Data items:
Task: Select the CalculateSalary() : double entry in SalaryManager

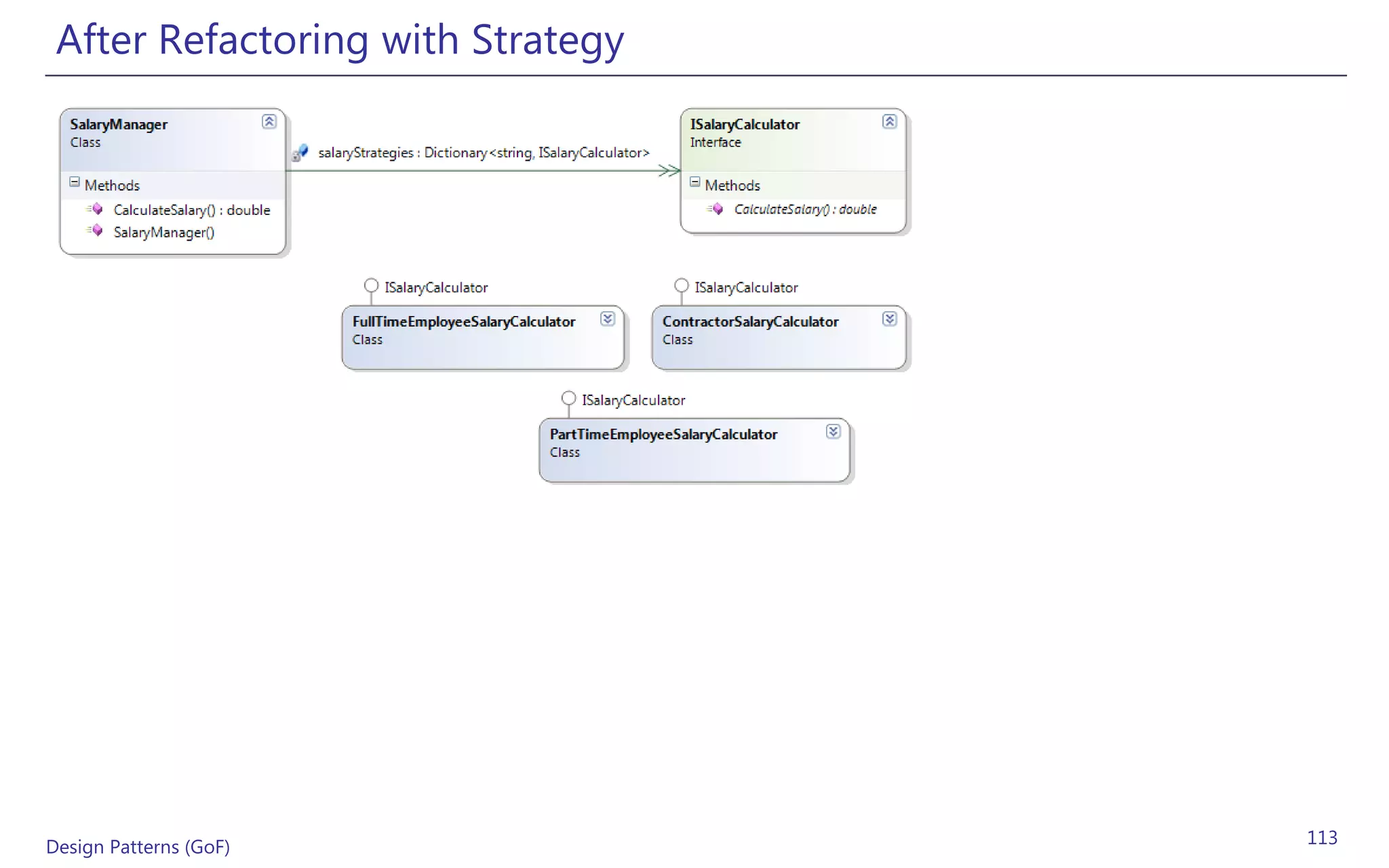Action: click(x=192, y=210)
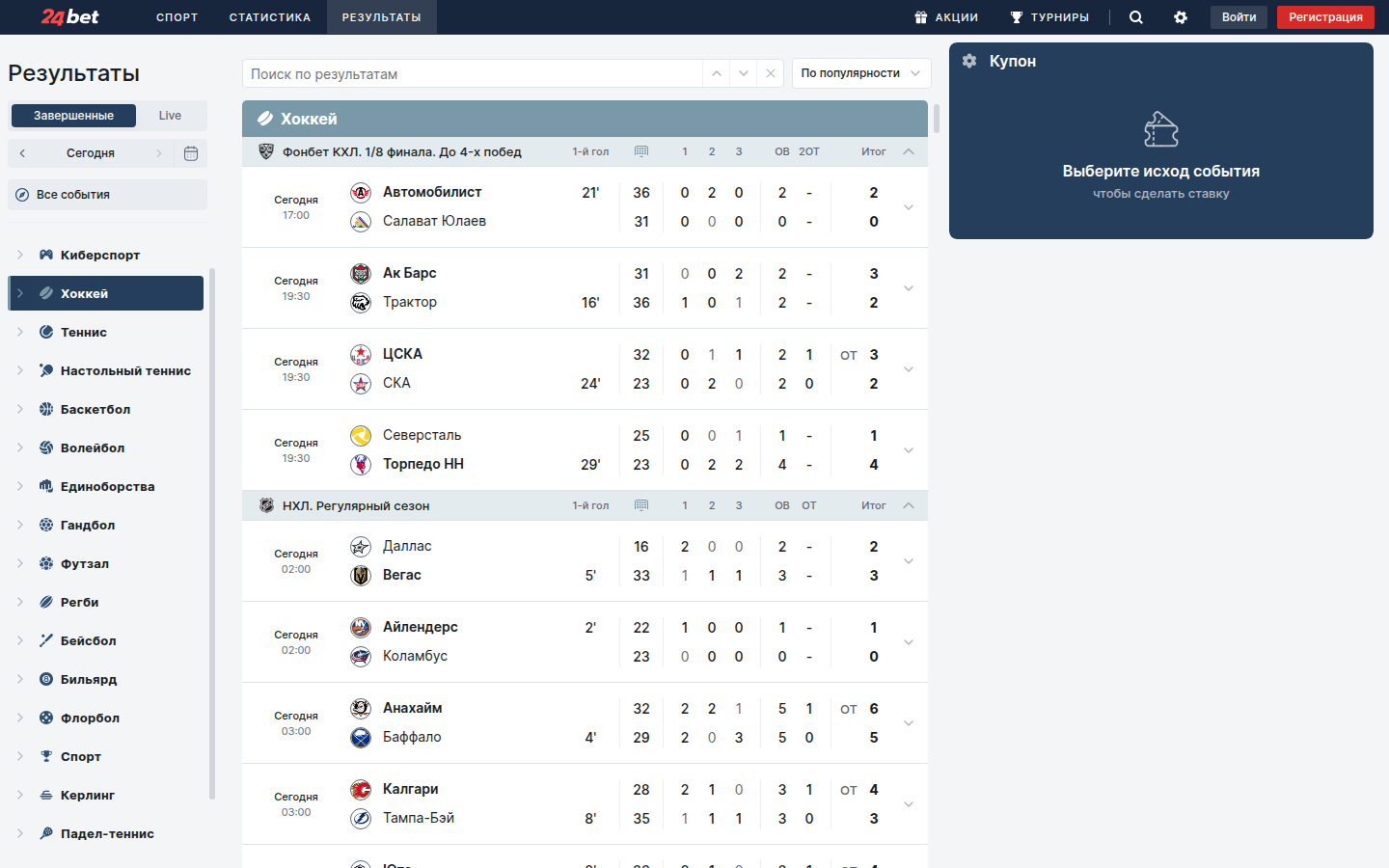Screen dimensions: 1389x868
Task: Open the calendar date picker icon
Action: (x=191, y=153)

Aim: Rewrite the entries with "SalaryManager" swapped for "PayrollManager" and nothing else altered, leaving the pictures out.

Exercise solution:
Task: Select the CalculateSalary() : double entry in PayrollManager

Action: click(x=192, y=210)
Screen dimensions: 1389x868
Task: Open the calendar date picker icon
Action: (x=191, y=153)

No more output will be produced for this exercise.